EXTRACT
..........
Question

first derivative of

Answer 1

y= y arctan e ^-2x

Answer 2

Could you write this out more clearly?

Answer 3

\[y=y \arctan e ^{-2x}\]

Answer 4

@Kainui

Answer 5

I don't think that's right. You can divide both sides by y to get:

1=arctan(e^(-2x))

and here we can see that you can just solve for x, it's just a constant.

Answer 6

Unless that's the point, in which case the derivative of a constant is 0.

Answer 7

its actually a derivation of natural logarithm

Answer 8

@Kainui u can't divide both sides by y bcoz it's variable and may y=0

Answer 9

u can find it by implicit derivative

Answer 10

K, good luck guys, clearly I have no idea what's going on.

Answer 11

But thanks @Kainui =)

Answer 12

@Abdulhameed how?

Answer 13

do u know the derivative of arctan?

Answer 14

its du/dx / 1- u^2

Answer 15

its +

Answer 16

nope it's du/dx/1+u^2

Answer 17

yeah it is

Answer 18

u have y=(y) arctane^-2x

Answer 19

do u know what is the derivative of g(x)*f(x)?

Answer 20

nope..? i dont know?

Answer 21

derivative of
\[ f(x)*g(x)=f(x)*g \prime (x)+g(x)*f \prime(x)\]

Answer 22

the product rule. Tsk shame on me.

Answer 23

no it's ok :D everyone make mistakes

Answer 24

this equation is also an application of natural logarithms.. well, the e..

Answer 25

\[dy/dx=y \times \frac{ -2e ^{-2x} }{ 1+e ^{-4x} }+arctane ^{-2x}\times dy/dx\]

Answer 26

whats after this? =)
..........
WHAT NEEDS TO BE DONE
Return the forum thread above about finding the first derivative, word for word and in full.

PROVIDED DATA
..........
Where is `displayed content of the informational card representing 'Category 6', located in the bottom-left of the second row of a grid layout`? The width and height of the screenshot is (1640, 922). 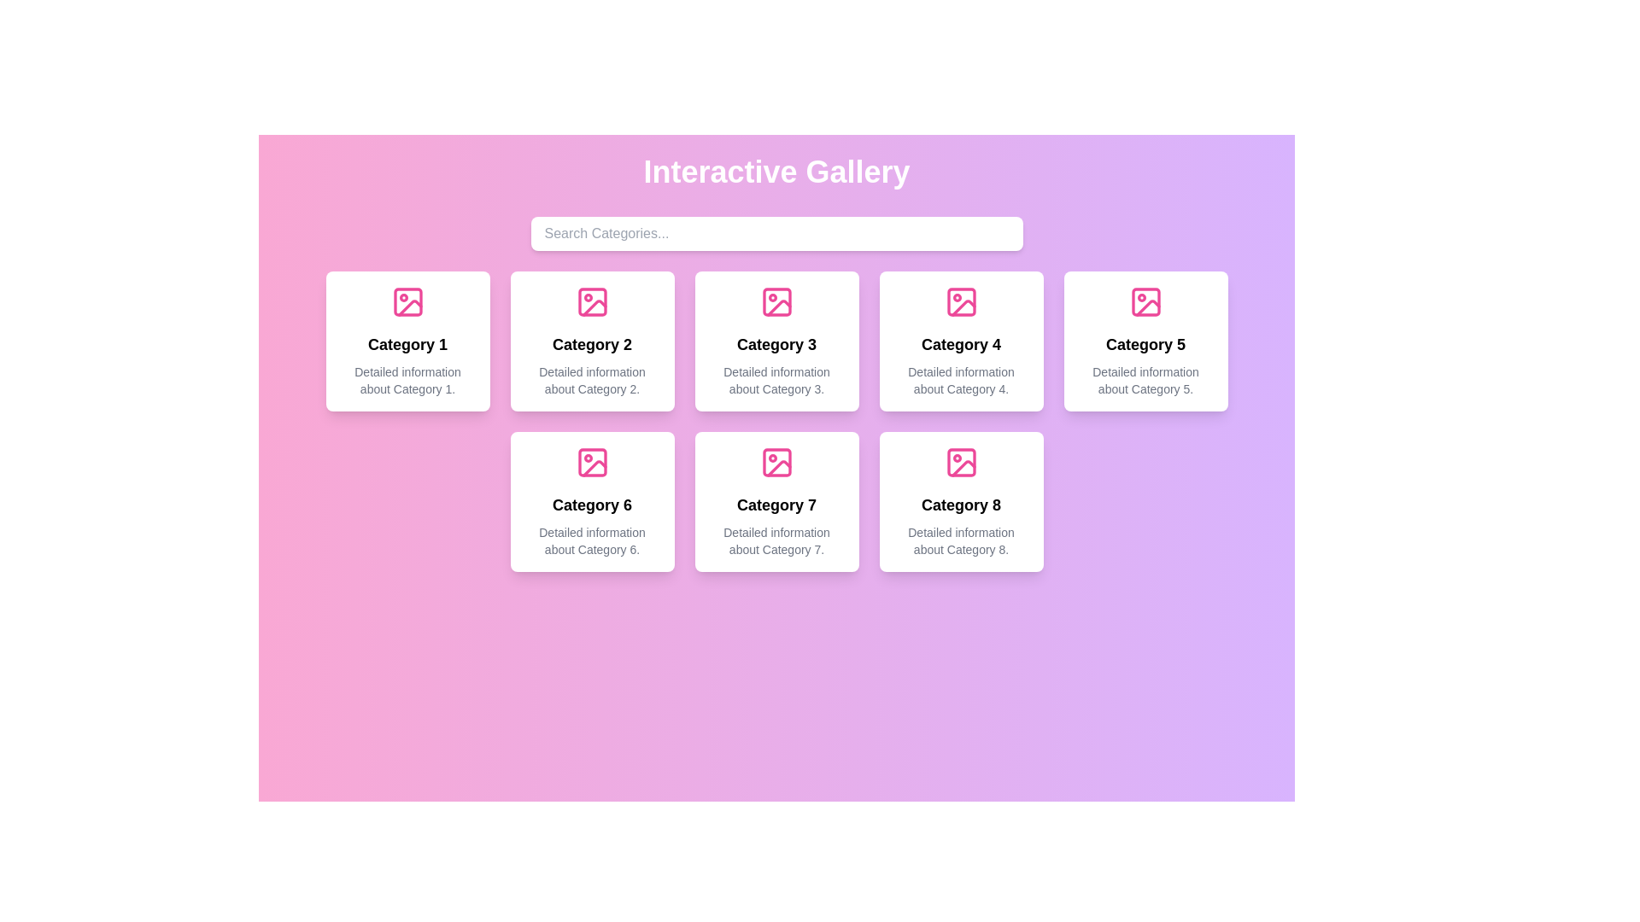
..........
THE RESPONSE
Question

first derivative of

Answer 1

y= y arctan e ^-2x

Answer 2

Could you write this out more clearly?

Answer 3

\[y=y \arctan e ^{-2x}\]

Answer 4

@Kainui

Answer 5

I don't think that's right. You can divide both sides by y to get:

1=arctan(e^(-2x))

and here we can see that you can just solve for x, it's just a constant.

Answer 6

Unless that's the point, in which case the derivative of a constant is 0.

Answer 7

its actually a derivation of natural logarithm

Answer 8

@Kainui u can't divide both sides by y bcoz it's variable and may y=0

Answer 9

u can find it by implicit derivative

Answer 10

K, good luck guys, clearly I have no idea what's going on.

Answer 11

But thanks @Kainui =)

Answer 12

@Abdulhameed how?

Answer 13

do u know the derivative of arctan?

Answer 14

its du/dx / 1- u^2

Answer 15

its +

Answer 16

nope it's du/dx/1+u^2

Answer 17

yeah it is

Answer 18

u have y=(y) arctane^-2x

Answer 19

do u know what is the derivative of g(x)*f(x)?

Answer 20

nope..? i dont know?

Answer 21

derivative of
\[ f(x)*g(x)=f(x)*g \prime (x)+g(x)*f \prime(x)\]

Answer 22

the product rule. Tsk shame on me.

Answer 23

no it's ok :D everyone make mistakes

Answer 24

this equation is also an application of natural logarithms.. well, the e..

Answer 25

\[dy/dx=y \times \frac{ -2e ^{-2x} }{ 1+e ^{-4x} }+arctane ^{-2x}\times dy/dx\]

Answer 26

whats after this? =)